─── Records for this exercise ───

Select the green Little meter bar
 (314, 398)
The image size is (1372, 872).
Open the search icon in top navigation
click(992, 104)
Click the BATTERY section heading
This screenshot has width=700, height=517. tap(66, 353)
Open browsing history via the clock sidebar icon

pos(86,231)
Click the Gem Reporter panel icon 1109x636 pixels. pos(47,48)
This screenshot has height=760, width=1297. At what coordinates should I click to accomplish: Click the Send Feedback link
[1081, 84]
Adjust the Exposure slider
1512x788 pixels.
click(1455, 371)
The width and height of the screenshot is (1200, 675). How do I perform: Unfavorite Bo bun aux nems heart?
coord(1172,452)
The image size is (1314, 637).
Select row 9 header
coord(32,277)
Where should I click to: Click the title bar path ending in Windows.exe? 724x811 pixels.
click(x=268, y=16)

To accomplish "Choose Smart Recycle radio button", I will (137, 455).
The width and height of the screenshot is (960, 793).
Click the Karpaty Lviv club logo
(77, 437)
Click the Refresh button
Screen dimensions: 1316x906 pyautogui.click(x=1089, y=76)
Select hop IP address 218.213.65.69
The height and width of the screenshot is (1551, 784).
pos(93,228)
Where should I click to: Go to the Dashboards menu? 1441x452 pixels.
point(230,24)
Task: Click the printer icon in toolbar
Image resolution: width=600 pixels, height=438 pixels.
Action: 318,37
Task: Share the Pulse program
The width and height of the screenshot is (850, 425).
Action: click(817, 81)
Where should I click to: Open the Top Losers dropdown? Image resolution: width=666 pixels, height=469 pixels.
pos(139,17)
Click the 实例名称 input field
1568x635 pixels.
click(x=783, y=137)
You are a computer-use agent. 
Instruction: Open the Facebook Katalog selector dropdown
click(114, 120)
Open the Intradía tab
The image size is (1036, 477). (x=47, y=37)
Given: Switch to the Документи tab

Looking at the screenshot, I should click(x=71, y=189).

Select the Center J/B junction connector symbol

───

Task directions =>
Copy every entry above line for line, leaving each one unchanged.

Task result =>
Select the green Little meter bar
 (314, 398)
The image size is (1372, 872).
Open the search icon in top navigation
click(992, 104)
Click the BATTERY section heading
This screenshot has width=700, height=517. tap(66, 353)
Open browsing history via the clock sidebar icon

pos(86,231)
Click the Gem Reporter panel icon 1109x636 pixels. pos(47,48)
This screenshot has height=760, width=1297. At what coordinates should I click to accomplish: Click the Send Feedback link
[1081, 84]
Adjust the Exposure slider
1512x788 pixels.
click(1455, 371)
The width and height of the screenshot is (1200, 675). How do I perform: Unfavorite Bo bun aux nems heart?
coord(1172,452)
The image size is (1314, 637).
Select row 9 header
coord(32,277)
Where should I click to: Click the title bar path ending in Windows.exe? 724x811 pixels.
click(x=268, y=16)

To accomplish "Choose Smart Recycle radio button", I will (137, 455).
The width and height of the screenshot is (960, 793).
Click the Karpaty Lviv club logo
(77, 437)
Click the Refresh button
Screen dimensions: 1316x906 pyautogui.click(x=1089, y=76)
Select hop IP address 218.213.65.69
The height and width of the screenshot is (1551, 784).
pos(93,228)
Where should I click to: Go to the Dashboards menu? 1441x452 pixels.
point(230,24)
Task: Click the printer icon in toolbar
Image resolution: width=600 pixels, height=438 pixels.
Action: 318,37
Task: Share the Pulse program
The width and height of the screenshot is (850, 425).
Action: click(817, 81)
Where should I click to: Open the Top Losers dropdown? Image resolution: width=666 pixels, height=469 pixels.
pos(139,17)
Click the 实例名称 input field
1568x635 pixels.
click(x=783, y=137)
You are a computer-use agent. 
Instruction: Open the Facebook Katalog selector dropdown
click(114, 120)
Open the Intradía tab
The image size is (1036, 477). (x=47, y=37)
Given: Switch to the Документи tab

Looking at the screenshot, I should click(x=71, y=189).

Select the Center J/B junction connector symbol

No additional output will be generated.